The IRQ-enabled emulator's Java code is to be
found in the CPU5 class, which runs the basic
fetch decode execute pipeline. At the interface
level, there is no change:
CPU5
CPU5 () |
CPU builder |
void run () |
fetch/decode/execute cycle |
There are internal changes, however.
In particular, interrupts are initiated by a
peripheral setting a new IRQ boolean in the CPU.
There's a precise protocol involved which I'll
describe in further detail below. And when an
interrupt handler code finishes it will run the
new MIPS 'rfe' instruction ("return from
exception"), and that will finish off the CPU's
interrupt acknowledgment part in the protocol. So
there is a new instruction to be handled.
In summary, the IRQ-enabled simulator's Java code
differs in the following ways from its
predecessors:
- It implements three new MIPS instructions in
total: 'rfe' (return from exception); 'mfc0'
(move from coprocessor 0, which is an extra
hardware unit in the CPU intended to help deal
with interrupts and other exceptions); 'mtc0'
(move to coprocessor 0).
- There are three new ('IRQ coprocessor')
registers, STATUS, CAUSE and EPC, involved with
these instructions.
- The register unit has been extended to deal
with the extra registers and the Decode stage
has been taught to deal with the extra
instruction formats.
- The STATUS register is used for turning
the servicing of interrupts on and off. When
bit 1 is clear, interrupts are ignored by
the processor.
- The CAUSE register is set by the CPU to
indicate the reason for which an exception
handler is being run.
- The EPC register is where the CPU saves a
copy of the current value of the PC register
while a handler is being run.
STATUS, CAUSE, EPC are registers $12, $13, $14
respectively in the interrupt coprocessor (0)
register index space. You can use the
abbreviations $status, $cause, $epc, respectively.
The mfc0 and mtc0 instructions respectively read
from and write to the new STATUS, CAUSE and EPC
registers (to/from the standard registers $0-$31),
and that's how the MIPS programmer checks and
changes them.
For example, "mfc0 $1, $status" reads from the
STATUS register to general register $1. "mtc0
$status, $1" moves data the other way.
- There are two new CPU boolean instance
variables, IRQ and IACK, which serve to mediate
the IRQ protocol.
- The IRQ boolean is set by a peripheral
wishing to alert the CPU.
- The IACK boolean is set by the CPU to
indicate that it has seen the IRQ.
Any code dealing with the IRQ or IACK booleans
will be found inside a Java synchronized block, in
order to make sure that only one thread at a time
attempts to access these variables, which are
shared between the threads. The synchronization is
effected through the Clock class.
- There are two new CPU methods which
respectively lower and raise IRQ. They are meant
to be used by peripheral I/O devices to signal
to the CPU:
public void lowerIRQ() {
synchronized (Clock.class) {
while (!IRQ || !IACK)
wait();
// IRQ IACK
IRQ = false;
notifyAll();
// !IRQ IACK
while (IACK)
wait();
// !IRQ !IACK
}
}
public void raiseIRQ() {
synchronized (Clock.class) {
while (IRQ || IACK)

== == ==

> [Task A]
Echo the passage of the IRQ emulator text from "In summary, the" up to and including "new ('IRQ coprocessor')", word for word.

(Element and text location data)
== == ==

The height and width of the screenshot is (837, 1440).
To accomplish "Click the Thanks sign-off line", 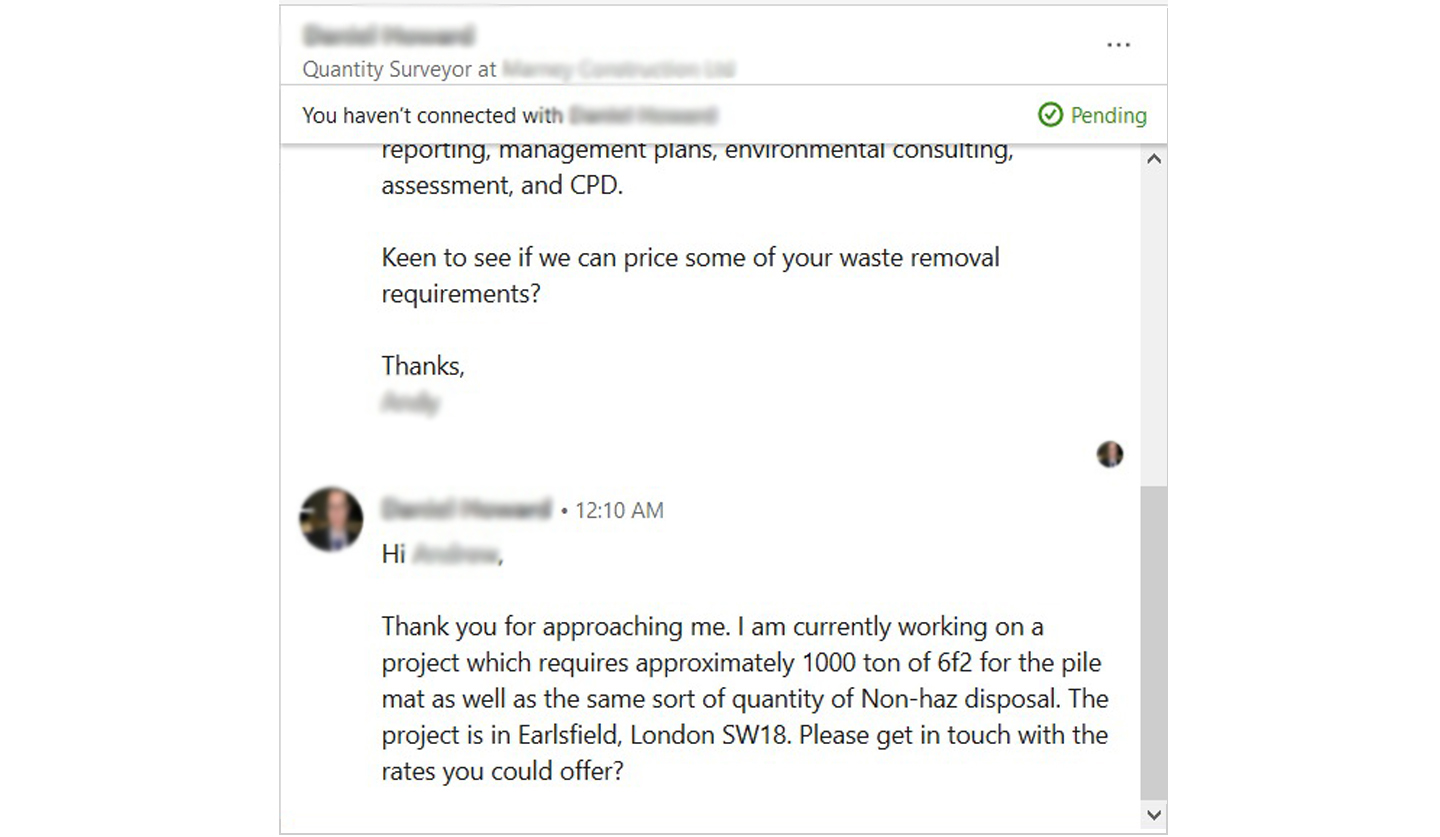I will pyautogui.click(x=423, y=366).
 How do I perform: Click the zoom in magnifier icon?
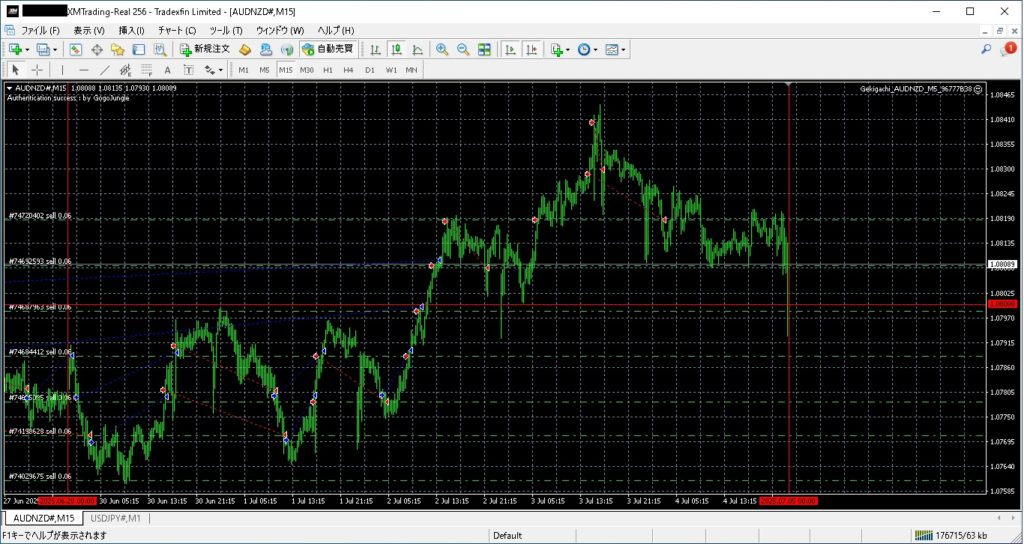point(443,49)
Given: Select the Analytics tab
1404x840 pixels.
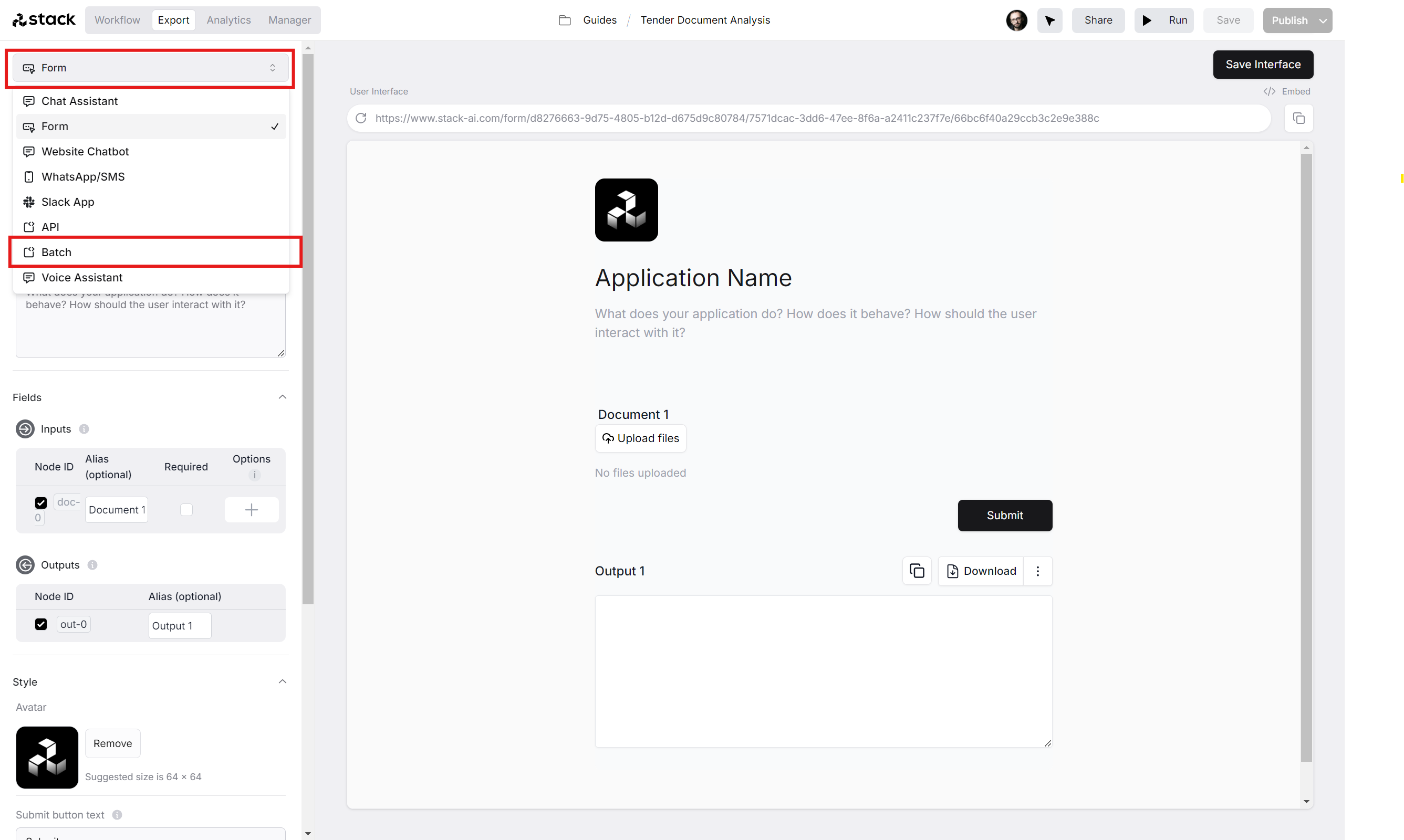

== == ==

> [Task B]
Duplicate the lines of the records from the line with "Given: Select the Analytics tab" up to and including the final line of the records, leaving the pictures out of your answer.

> [Full output A]
In summary, the IRQ-enabled simulator's Java code
differs in the following ways from its
predecessors:
- It implements three new MIPS instructions in
total: 'rfe' (return from exception); 'mfc0'
(move from coprocessor 0, which is an extra
hardware unit in the CPU intended to help deal
with interrupts and other exceptions); 'mtc0'
(move to coprocessor 0).
- There are three new ('IRQ coprocessor')

> [Full output B]
Given: Select the Analytics tab
1404x840 pixels.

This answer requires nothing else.